• _What the task requires_
Extract precisely the lines that run from the line containing "Task: Click the up-arrow" to the end of the records below, with both ends included and pictures omitted.

• _Material provided_
<<<<

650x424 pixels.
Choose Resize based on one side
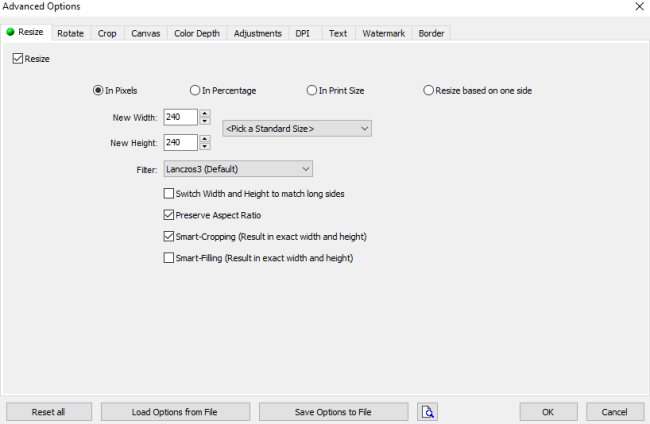[x=428, y=90]
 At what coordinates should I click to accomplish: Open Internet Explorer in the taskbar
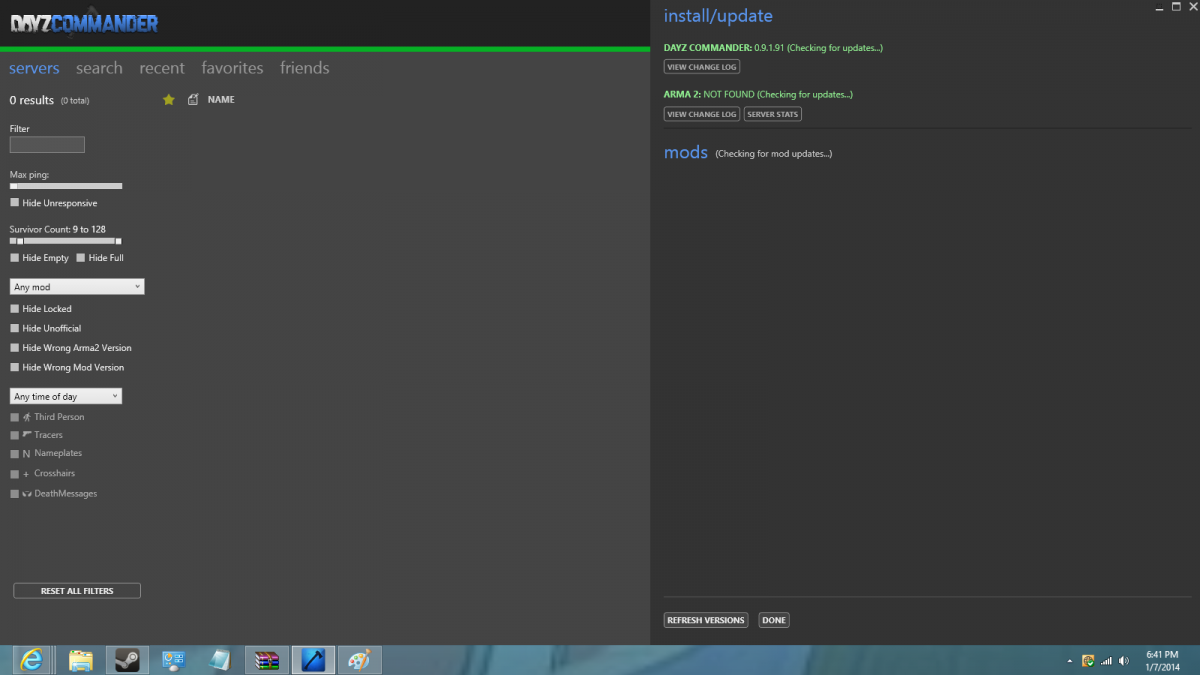(33, 660)
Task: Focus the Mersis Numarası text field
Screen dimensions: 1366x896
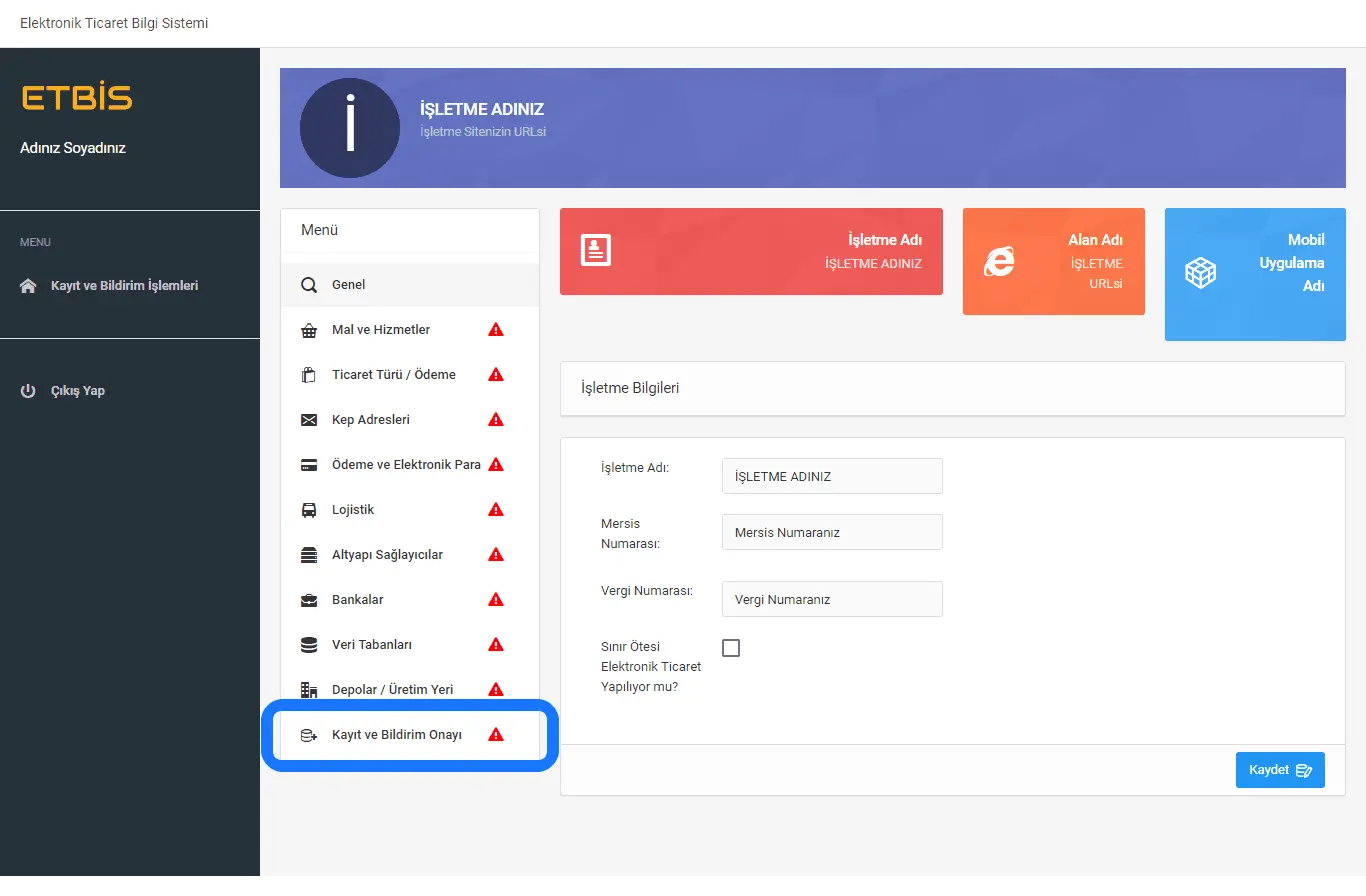Action: pos(831,532)
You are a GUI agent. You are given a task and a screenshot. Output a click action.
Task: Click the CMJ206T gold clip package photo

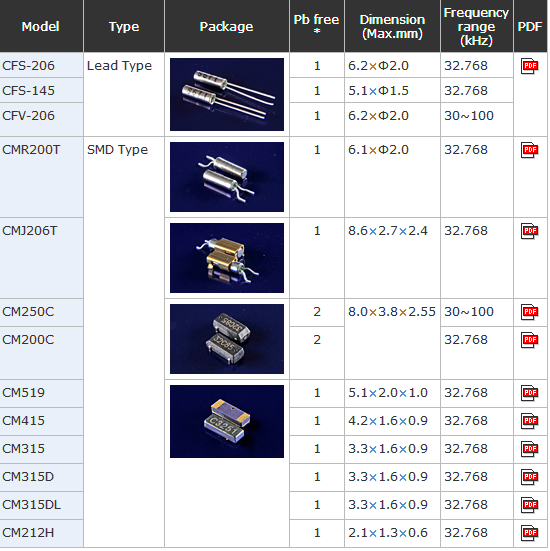click(x=227, y=258)
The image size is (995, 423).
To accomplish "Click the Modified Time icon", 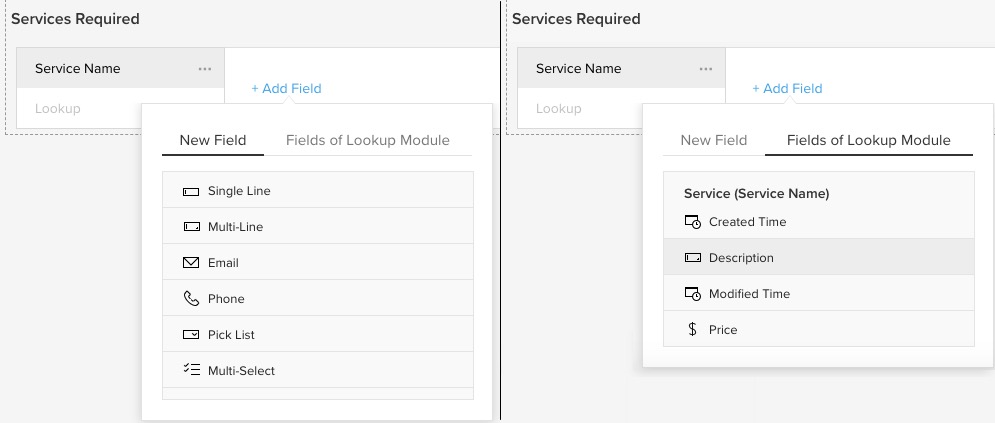I will 692,294.
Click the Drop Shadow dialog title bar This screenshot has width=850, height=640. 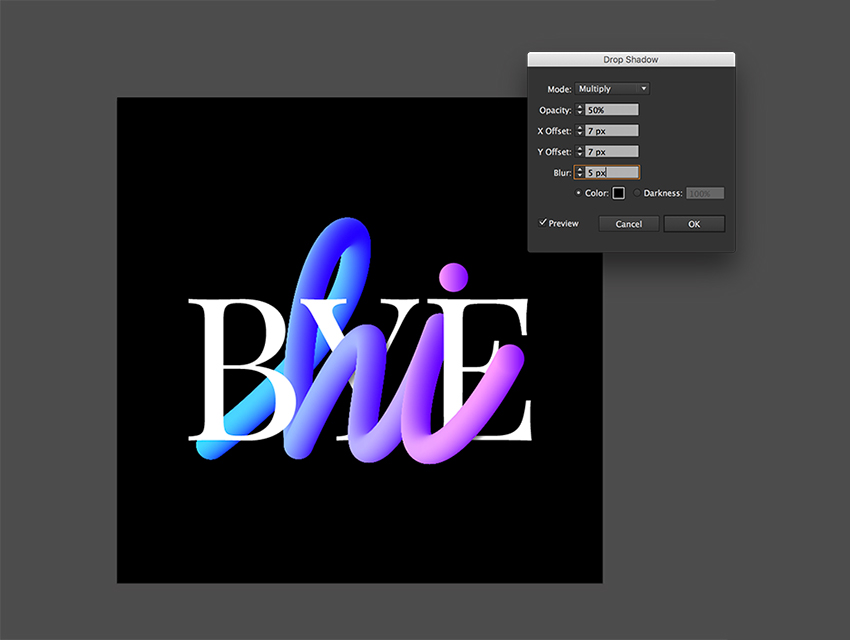click(631, 60)
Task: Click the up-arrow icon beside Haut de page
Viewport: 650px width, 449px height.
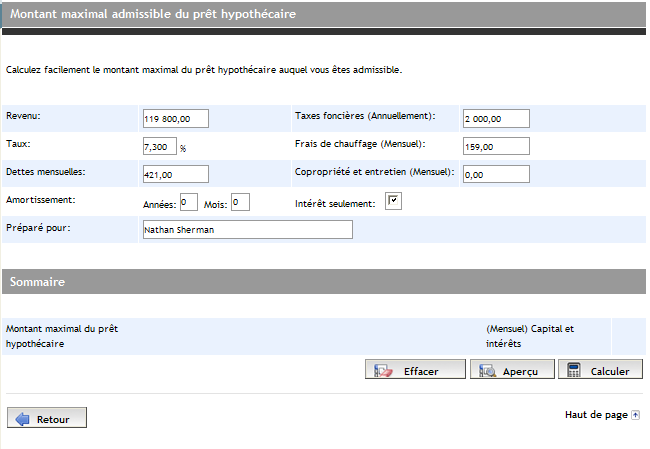Action: pos(635,415)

>>>>

• _Solved exercise_
Task: Click the up-arrow icon beside Haut de page
Viewport: 650px width, 449px height.
Action: pos(635,415)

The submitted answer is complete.